* _TRY IT_
Only the lines from the one containing "Click the add line indicator icon" through the end of the listing belong in the answer, repeated exactly, with no pictures.

--- INPUT DATA ---

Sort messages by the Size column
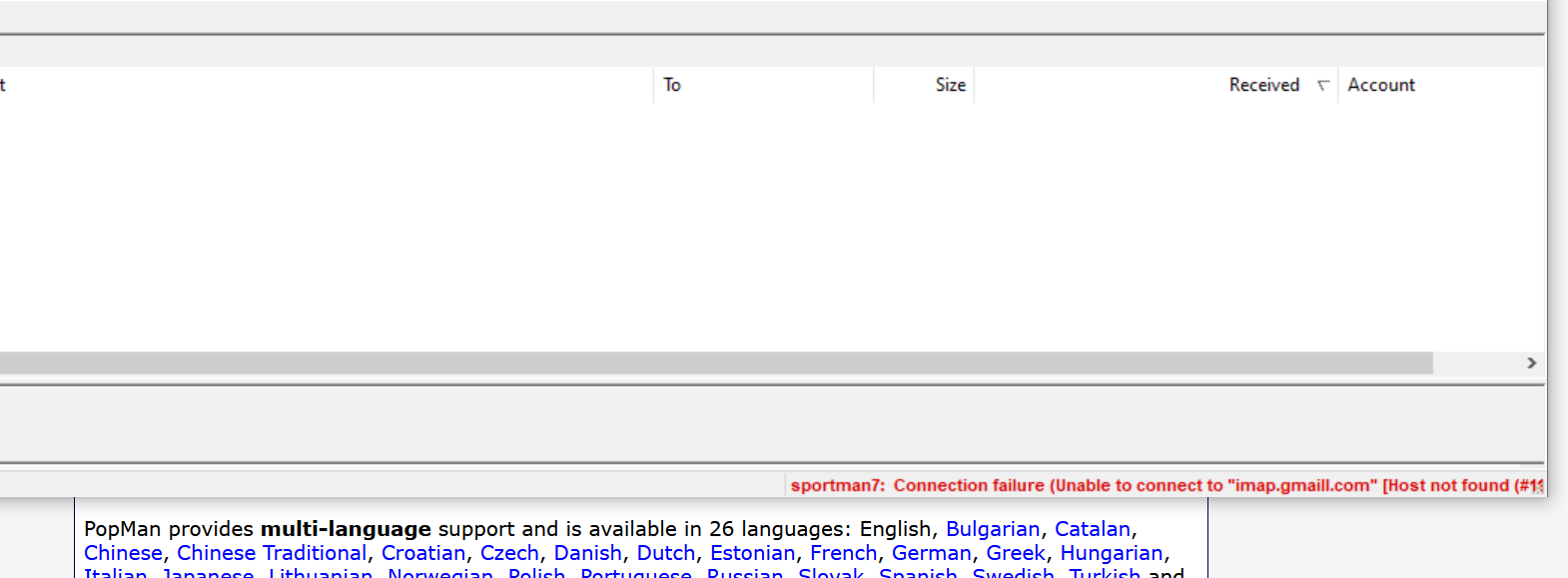Viewport: 1568px width, 578px height. pyautogui.click(x=950, y=86)
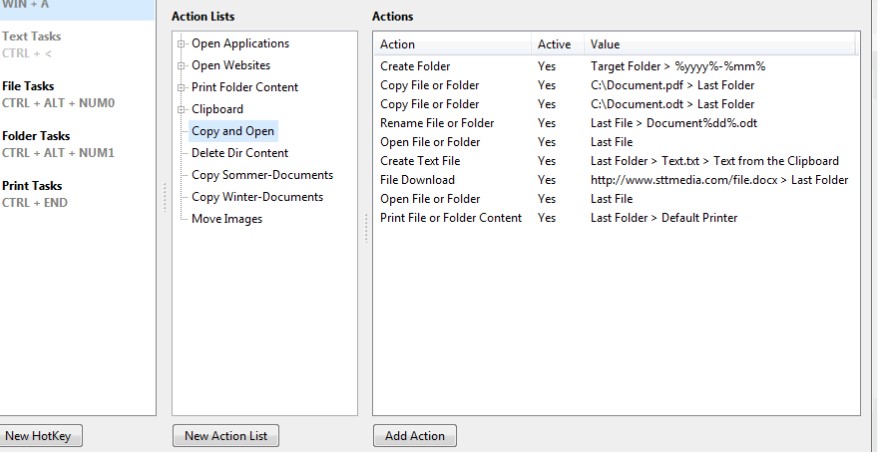Select Copy Sommer-Documents list item
The height and width of the screenshot is (452, 878).
click(262, 175)
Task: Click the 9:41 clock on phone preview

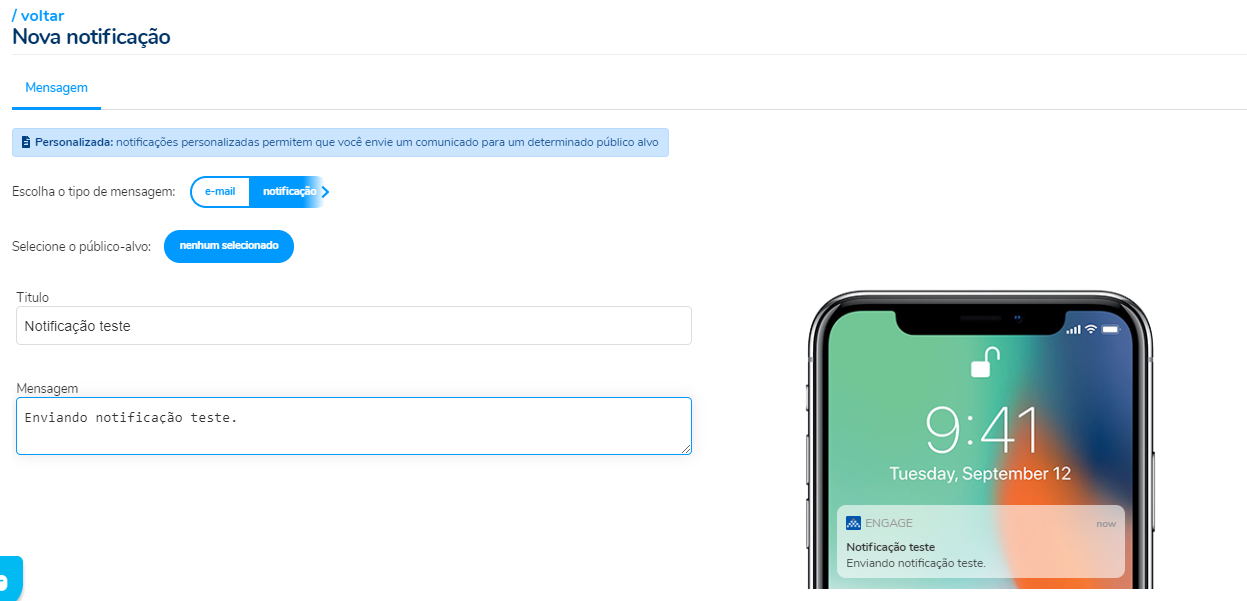Action: (x=981, y=432)
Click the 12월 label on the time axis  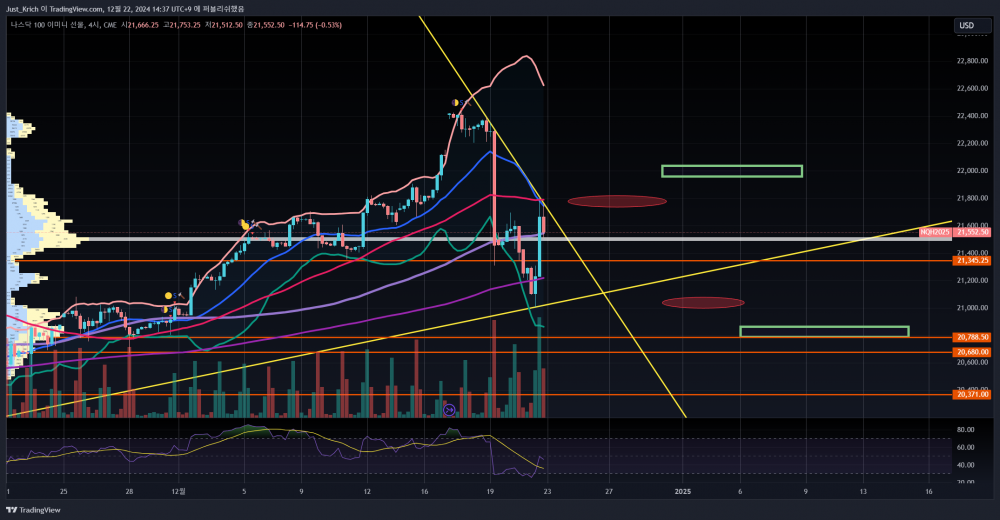click(x=179, y=492)
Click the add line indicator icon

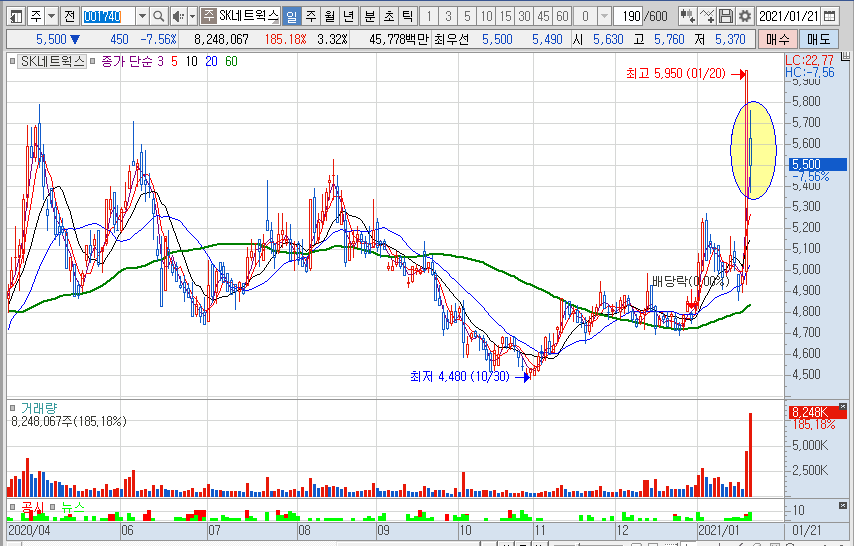point(707,17)
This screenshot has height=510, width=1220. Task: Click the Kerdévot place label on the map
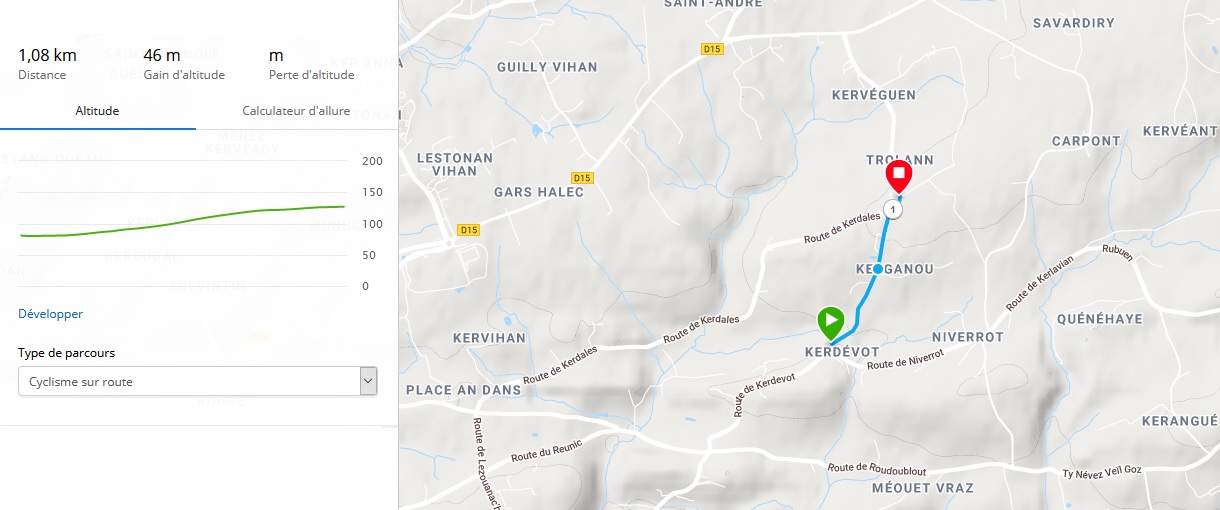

---

* _EXERCISE ANSWER_
Click the add line indicator icon

point(707,17)
This screenshot has height=510, width=1220. Task: Click the Kerdévot place label on the map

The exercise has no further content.